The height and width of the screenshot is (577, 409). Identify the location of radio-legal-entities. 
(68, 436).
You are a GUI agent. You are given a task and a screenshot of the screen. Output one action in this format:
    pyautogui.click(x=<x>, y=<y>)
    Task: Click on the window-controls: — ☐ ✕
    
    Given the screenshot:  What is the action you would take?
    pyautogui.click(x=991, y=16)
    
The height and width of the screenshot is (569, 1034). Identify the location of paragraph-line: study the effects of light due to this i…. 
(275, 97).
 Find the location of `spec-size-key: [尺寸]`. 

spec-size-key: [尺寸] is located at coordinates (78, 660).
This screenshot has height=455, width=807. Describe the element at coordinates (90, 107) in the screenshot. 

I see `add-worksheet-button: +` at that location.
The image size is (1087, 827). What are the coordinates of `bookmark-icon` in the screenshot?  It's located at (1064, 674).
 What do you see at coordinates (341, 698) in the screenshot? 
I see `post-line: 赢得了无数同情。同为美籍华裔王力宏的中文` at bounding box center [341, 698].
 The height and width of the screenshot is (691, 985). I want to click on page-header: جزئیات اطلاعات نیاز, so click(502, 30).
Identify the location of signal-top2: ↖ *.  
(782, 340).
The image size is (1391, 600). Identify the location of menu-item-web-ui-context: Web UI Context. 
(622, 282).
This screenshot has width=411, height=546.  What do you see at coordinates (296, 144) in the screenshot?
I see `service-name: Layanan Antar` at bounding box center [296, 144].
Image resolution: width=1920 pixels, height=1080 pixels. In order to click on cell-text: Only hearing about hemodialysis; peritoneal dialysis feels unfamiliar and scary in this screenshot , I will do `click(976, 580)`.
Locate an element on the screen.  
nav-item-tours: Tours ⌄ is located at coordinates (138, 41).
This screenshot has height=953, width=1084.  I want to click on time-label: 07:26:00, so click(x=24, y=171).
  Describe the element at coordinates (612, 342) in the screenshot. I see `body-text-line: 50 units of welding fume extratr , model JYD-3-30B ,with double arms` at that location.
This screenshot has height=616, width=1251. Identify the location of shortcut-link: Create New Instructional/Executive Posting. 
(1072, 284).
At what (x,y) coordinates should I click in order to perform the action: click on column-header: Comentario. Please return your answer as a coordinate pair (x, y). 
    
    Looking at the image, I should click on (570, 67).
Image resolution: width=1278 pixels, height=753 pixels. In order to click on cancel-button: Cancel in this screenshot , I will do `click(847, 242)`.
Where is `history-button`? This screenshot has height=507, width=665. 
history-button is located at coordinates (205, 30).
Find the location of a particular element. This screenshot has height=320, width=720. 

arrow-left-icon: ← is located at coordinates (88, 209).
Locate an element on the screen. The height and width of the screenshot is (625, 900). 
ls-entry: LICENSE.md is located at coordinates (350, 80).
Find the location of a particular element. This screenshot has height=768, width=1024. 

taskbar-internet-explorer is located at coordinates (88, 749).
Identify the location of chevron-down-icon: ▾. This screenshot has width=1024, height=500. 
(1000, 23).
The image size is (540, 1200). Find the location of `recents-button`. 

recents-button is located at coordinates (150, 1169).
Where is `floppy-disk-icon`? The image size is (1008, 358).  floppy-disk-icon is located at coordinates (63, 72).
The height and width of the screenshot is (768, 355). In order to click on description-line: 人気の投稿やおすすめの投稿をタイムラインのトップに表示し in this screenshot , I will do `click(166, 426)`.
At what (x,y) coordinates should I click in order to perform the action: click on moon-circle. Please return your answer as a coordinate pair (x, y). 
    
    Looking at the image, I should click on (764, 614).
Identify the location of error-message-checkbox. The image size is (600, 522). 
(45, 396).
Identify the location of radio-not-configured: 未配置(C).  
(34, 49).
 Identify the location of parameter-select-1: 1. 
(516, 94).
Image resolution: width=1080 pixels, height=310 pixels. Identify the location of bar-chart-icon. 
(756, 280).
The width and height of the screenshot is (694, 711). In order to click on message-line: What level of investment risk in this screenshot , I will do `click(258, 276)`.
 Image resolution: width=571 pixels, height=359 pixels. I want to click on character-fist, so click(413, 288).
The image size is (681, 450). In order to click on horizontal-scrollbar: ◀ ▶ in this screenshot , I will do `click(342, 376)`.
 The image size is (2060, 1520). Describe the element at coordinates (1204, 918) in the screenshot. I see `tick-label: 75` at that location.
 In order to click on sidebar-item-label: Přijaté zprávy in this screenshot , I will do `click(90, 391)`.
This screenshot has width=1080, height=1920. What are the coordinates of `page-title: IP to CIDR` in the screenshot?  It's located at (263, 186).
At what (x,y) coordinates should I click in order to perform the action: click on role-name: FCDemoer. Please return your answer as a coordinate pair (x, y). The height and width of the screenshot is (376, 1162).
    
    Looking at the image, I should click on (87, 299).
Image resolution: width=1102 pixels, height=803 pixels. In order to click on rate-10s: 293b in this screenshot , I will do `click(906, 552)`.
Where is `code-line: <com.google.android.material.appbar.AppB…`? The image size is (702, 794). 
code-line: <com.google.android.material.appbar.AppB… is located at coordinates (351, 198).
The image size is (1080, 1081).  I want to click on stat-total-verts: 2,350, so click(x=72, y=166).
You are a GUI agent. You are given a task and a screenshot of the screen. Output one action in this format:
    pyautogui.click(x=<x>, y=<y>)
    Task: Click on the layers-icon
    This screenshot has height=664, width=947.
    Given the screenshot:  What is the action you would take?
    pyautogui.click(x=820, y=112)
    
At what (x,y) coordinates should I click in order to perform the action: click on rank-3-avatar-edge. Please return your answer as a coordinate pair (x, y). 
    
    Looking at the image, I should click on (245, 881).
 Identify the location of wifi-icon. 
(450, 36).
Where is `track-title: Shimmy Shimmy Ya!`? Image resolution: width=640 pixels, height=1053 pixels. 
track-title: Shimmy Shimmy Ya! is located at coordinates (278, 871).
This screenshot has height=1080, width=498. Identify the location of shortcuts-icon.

Exercise objective
Reproduce the entries verbatim, beginning at the line that contains "has height=507, width=665." and stopping after the line that contains "The image size is (2060, 1520).".

Output for this exercise
Where is `history-button`? This screenshot has height=507, width=665. 
history-button is located at coordinates (205, 30).
Find the location of a particular element. This screenshot has height=320, width=720. 

arrow-left-icon: ← is located at coordinates (88, 209).
Locate an element on the screen. The height and width of the screenshot is (625, 900). 
ls-entry: LICENSE.md is located at coordinates (350, 80).
Find the location of a particular element. This screenshot has height=768, width=1024. 

taskbar-internet-explorer is located at coordinates (88, 749).
Identify the location of chevron-down-icon: ▾. This screenshot has width=1024, height=500. 
(1000, 23).
The image size is (540, 1200). Find the location of `recents-button`. 

recents-button is located at coordinates (150, 1169).
Where is `floppy-disk-icon`? The image size is (1008, 358).  floppy-disk-icon is located at coordinates (63, 72).
The height and width of the screenshot is (768, 355). In order to click on description-line: 人気の投稿やおすすめの投稿をタイムラインのトップに表示し in this screenshot , I will do `click(166, 426)`.
At what (x,y) coordinates should I click in order to perform the action: click on moon-circle. Please return your answer as a coordinate pair (x, y). 
    
    Looking at the image, I should click on (764, 614).
Identify the location of error-message-checkbox. The image size is (600, 522). 
(45, 396).
Identify the location of radio-not-configured: 未配置(C).  
(34, 49).
 Identify the location of parameter-select-1: 1. 
(516, 94).
Image resolution: width=1080 pixels, height=310 pixels. Identify the location of bar-chart-icon. 
(756, 280).
The width and height of the screenshot is (694, 711). In order to click on message-line: What level of investment risk in this screenshot , I will do `click(258, 276)`.
 Image resolution: width=571 pixels, height=359 pixels. I want to click on character-fist, so click(413, 288).
The image size is (681, 450). In order to click on horizontal-scrollbar: ◀ ▶ in this screenshot , I will do `click(342, 376)`.
 The image size is (2060, 1520). Describe the element at coordinates (1204, 918) in the screenshot. I see `tick-label: 75` at that location.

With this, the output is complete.